4 ноябряВчера не могла писать. Я больше так не могу.
Господи, до чего же я тупа. Заставила его уехать на целый день. Целый день, чтобы устроить побег. Но ничего толком не продумала. Была уверена, что доберусь до мягкой, рыхлой земли и горстями стану ее выгребать. Гвоздь оказался никуда не годным, цемент слишком твердым. Я боялась — скорее раскрошится гвоздь. Часы понадобились, чтобы вытащить одну плиту. За ней оказался камень размерами гораздо больше, чем эта плита, известняк. Я даже край его не смогла отыскать. Выковыряла еще одну плиту из стены — все напрасно. За ней все тот же камень. Пришла в совершенное отчаяние. Поняла, с подкопом ничего не выйдет. Стала биться в дверь, пыталась взломать ее при помощи гвоздя. Повредила руку. Вот и все. Весь результат. Ободранные руки и обломанные ногти.
Без инструментов у меня не хватит сил. С инструментами тоже.
В конце концов я вставила плиты на место, растолкла цемент, как могла, смешала с водой и тальком и замазала щели, чтобы как-то замаскировать дыру. Очень характерно для настроений, которые мною здесь овладевают: я вдруг решила, что на подкоп уйдет много дней, что глупость моя лишь в том, что я рассчитывала успеть за несколько часов.

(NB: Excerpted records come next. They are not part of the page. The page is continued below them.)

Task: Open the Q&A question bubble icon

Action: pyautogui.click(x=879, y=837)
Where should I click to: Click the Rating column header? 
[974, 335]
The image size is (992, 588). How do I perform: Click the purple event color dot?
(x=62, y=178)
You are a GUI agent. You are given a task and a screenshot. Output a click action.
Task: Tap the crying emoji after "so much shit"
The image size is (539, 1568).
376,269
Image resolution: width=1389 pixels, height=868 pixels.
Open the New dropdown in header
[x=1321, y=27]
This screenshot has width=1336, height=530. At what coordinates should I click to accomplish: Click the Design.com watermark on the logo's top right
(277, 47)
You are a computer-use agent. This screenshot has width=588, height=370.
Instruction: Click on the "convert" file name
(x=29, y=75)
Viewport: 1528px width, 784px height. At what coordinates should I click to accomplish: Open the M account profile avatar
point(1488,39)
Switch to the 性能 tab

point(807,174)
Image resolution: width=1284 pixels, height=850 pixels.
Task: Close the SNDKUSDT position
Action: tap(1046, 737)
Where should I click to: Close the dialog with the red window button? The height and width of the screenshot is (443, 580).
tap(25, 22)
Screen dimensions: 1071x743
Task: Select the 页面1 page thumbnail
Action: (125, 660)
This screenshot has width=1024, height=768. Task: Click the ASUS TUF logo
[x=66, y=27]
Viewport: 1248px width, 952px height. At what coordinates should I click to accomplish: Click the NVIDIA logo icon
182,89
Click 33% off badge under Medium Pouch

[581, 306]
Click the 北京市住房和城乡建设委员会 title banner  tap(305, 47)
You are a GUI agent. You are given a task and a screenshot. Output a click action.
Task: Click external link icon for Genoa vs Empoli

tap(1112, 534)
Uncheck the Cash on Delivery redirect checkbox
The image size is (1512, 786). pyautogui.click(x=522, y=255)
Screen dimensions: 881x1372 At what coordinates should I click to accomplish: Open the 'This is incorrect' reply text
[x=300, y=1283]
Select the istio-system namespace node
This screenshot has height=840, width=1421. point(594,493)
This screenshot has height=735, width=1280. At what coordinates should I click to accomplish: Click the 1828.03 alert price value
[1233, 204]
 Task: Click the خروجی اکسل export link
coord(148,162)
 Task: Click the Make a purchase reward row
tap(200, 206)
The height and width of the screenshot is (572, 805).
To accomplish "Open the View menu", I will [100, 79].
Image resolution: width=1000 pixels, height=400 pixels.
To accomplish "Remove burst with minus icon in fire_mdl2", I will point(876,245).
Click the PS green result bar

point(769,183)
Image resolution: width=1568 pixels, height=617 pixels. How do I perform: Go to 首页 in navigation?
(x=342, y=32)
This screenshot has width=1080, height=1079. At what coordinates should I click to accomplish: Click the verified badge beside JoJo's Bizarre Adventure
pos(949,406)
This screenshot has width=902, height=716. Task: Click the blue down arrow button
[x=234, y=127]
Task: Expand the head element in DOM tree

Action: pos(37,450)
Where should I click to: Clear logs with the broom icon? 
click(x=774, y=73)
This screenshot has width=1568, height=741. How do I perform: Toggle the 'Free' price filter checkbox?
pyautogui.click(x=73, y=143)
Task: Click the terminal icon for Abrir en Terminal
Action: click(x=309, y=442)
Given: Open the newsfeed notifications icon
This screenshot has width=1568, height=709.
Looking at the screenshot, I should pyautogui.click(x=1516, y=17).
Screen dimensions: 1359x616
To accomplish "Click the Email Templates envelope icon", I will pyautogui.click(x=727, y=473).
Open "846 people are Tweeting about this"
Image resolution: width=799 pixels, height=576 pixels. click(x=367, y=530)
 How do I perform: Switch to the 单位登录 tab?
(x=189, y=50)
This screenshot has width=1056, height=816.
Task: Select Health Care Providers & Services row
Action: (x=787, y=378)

Потратила много времени, чтобы замести следы.
Все напрасно. Какие-то куски постоянно вываливались, и место это было все на виду, так что он никак не мог не заметить.
И я сдалась. Вдруг решила, все это недостойно, глупо, бесполезно. Как плохой рисунок. Непоправимо.
Когда К. наконец вернулся, он сразу все понял. Вечно вынюхивает, высматривает, все ли в порядке, как только появляется здесь. Проверил, как глубоко я прокопала. Я сидела на кровати и наблюдала. Потом швырнула в него гвоздем.